TomC has an AStar example up that I've been looking at with developing my library. The object orientated approach seems a little more straight forward and less buggy than my method but I didn't quite like the Pandora's box approach with the Nodes (within nodes, within nodes, etc.). So I set about integrating my code and his (so it would operate from 4 directions upto a 26 directional cube - by means of a quick algorithm, no 26 conditions this time). I also couldn't use his "walkable" method - otherwise I wouldn't be able to do things like snake.

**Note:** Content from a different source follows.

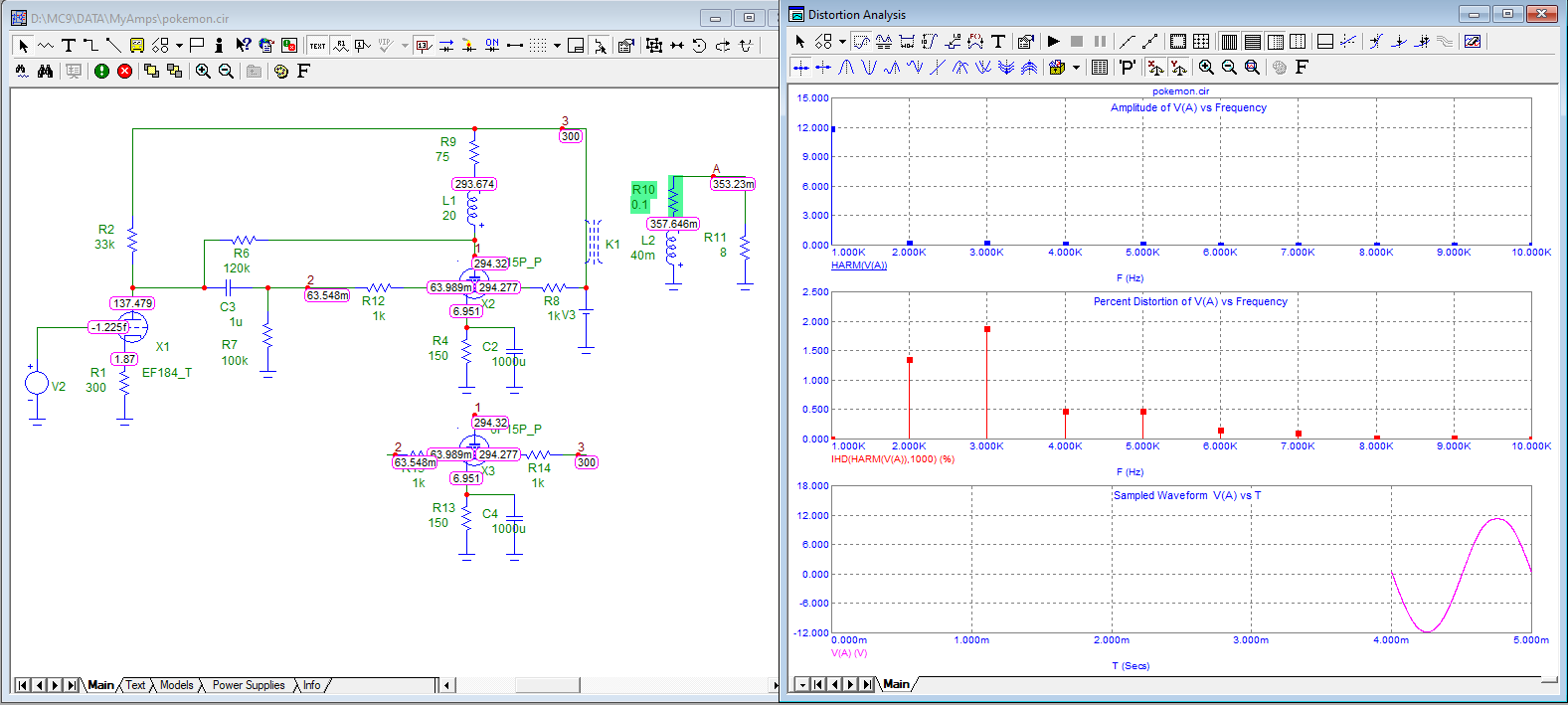The width and height of the screenshot is (1568, 705).
Task: Click the green exclamation icon
Action: pyautogui.click(x=101, y=72)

But I really don't get what is going on with Tom's use of G. I want to use it as a terrain modifier. It's important to give users that option. This is the section giving me trouble.
Code:


// otherwise, loop through neighbours
	Iterator iter = current.neighbours.iterator();
	while(iter.hasNext()) {
	  Node adjacent = (Node)iter.next();
	  if (adjacent.walkable && !closed.contains(adjacent)) {
	    if (!open.contains(adjacent)) {
		open.add(adjacent);
		adjacent.parent = current;
		adjacent.setF(finish);
	    }
	    else {
		// if this is a better way to get there than last time we looked at it
		if (adjacent.g > current.g + current.location.dist(adjacent.location)) {
		  adjacent.parent = current;
		  adjacent.setF(finish);
		}
	    }
	  }
	}

Without the else block this code performs BFS (Best First Search). I like having that option - a stupid search could be interesting. But I need to figure out the else block for my code.
Code:


for(int j = 0; j < current.child.length; j++){
//instead of stripping walkables, just check terrain is set above 0
	  if(n[current.child[j]].g >= 0 && !closed.contains(n[current.child[j]])){
	    if(!open.contains(n[current.child[j]])){
		open.add(n[current.child[j]]);
		n[current.child[j]].parent = current.id;
		n[current.child[j]].setF(finish, fast);
	    }
	    //removing this else makes the search imitate bfs
	    else{
		//ergo must be on open? - hence the bfs
		if(n[current.child[j]].p.dist( > current. //arrghh?!?!?
		n[current.child[j]].parent = current.id;
		n[current.child[j]].setF(finish, fast);
	    }
	  }
	}

The trouble in translation is Tom's Node class:
Code:


public void setG() {
    g = parent.g + location.dist(parent.location);
  }

If someone can assure me that Tom's Pandora Nodes won't eat up memory then I'll do a direct transcript and fit in the extra stuff like being able to search in 3 dimensions, wrapped environments, corners or no, BFS, etc. I could always add the terrain modifier as a separate value inside the Nodes.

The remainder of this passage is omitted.